Lavori al via “entro fine maggio”, come se la distruzione di un simbolo cittadino fosse un evento da festeggiare, e non uno sfregio da fermare.Lo dico con chiarezza: non è il nuovo ospedale a scandalizzare, ma il modo, il luogo e la filosofia che lo sorregge.
Mentre il personale medico è ridotto all’osso, i pronto soccorso scoppiano, le attrezzature cadono a pezzi e i reparti sopravvivono solo grazie all’eroismo di pochi operatori sanitari, la Regione decide che la priorità è abbattere le Terme per costruire nuove mura.Come se fossero le strutture, e non le persone e i servizi, a curare i cittadini.
Questa non è pianificazione sanitaria, è speculazione simbolica. È propaganda in calcestruzzo.
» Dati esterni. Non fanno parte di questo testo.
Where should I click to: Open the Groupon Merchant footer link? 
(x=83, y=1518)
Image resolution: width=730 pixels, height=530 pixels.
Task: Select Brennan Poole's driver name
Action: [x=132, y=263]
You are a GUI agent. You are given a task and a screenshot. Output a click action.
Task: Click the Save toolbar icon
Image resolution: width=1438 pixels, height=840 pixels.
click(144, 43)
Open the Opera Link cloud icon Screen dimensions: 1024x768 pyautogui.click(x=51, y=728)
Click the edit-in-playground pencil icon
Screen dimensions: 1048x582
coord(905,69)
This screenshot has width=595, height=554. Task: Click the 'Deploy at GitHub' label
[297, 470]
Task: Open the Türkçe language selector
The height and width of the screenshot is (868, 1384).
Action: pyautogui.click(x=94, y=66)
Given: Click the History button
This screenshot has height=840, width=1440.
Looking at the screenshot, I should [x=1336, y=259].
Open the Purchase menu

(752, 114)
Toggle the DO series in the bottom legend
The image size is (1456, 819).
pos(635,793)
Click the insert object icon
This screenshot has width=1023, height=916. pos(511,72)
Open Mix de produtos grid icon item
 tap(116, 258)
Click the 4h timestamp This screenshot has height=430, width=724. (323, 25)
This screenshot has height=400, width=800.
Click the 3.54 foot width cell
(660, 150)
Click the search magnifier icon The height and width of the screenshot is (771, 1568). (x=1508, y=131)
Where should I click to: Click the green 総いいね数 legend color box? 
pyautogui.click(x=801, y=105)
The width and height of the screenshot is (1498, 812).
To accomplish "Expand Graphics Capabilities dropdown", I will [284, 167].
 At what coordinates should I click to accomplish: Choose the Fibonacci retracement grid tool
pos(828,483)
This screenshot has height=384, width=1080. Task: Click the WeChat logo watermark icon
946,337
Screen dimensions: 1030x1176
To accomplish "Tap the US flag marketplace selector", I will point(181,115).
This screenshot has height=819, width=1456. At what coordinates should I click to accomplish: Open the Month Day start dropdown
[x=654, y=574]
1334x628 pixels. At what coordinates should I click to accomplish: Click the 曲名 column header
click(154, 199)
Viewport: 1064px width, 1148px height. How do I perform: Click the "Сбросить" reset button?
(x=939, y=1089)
È il trionfo dell’estetica sul bisogno reale.E ancor più grave è il silenzio complice dell’amministrazione comunale stabiese, inginocchiata davanti alla volontà del governatore, incapace di difendere la memoria storica, il patrimonio architettonico e le alternative progettuali proposte.
Alternative concrete, come quella – più volte sostenuta in campagna elettorale – di valorizzare le strutture esistenti e potenziare l’ospedale San Leonardo, magari integrandolo con l’efficiente presidio di Gragnano, senza devastare ciò che resta della nostra vocazione termale.La struttura del Solaro rappresenta non solo un’architettura, ma un’identità, un’idea di città e di futuro che ora si vuole seppellire sotto i colpi delle ruspe, senza ascoltare la cittadinanza, senza un dibattito pubblico vero, senza un’alternativa condivisa.
E l’amministrazione comunale, piegata e remissiva, si limita ad applaudire mentre il destino della città viene riscritto da altri.Il presidente De Luca impone, il sindaco esegue.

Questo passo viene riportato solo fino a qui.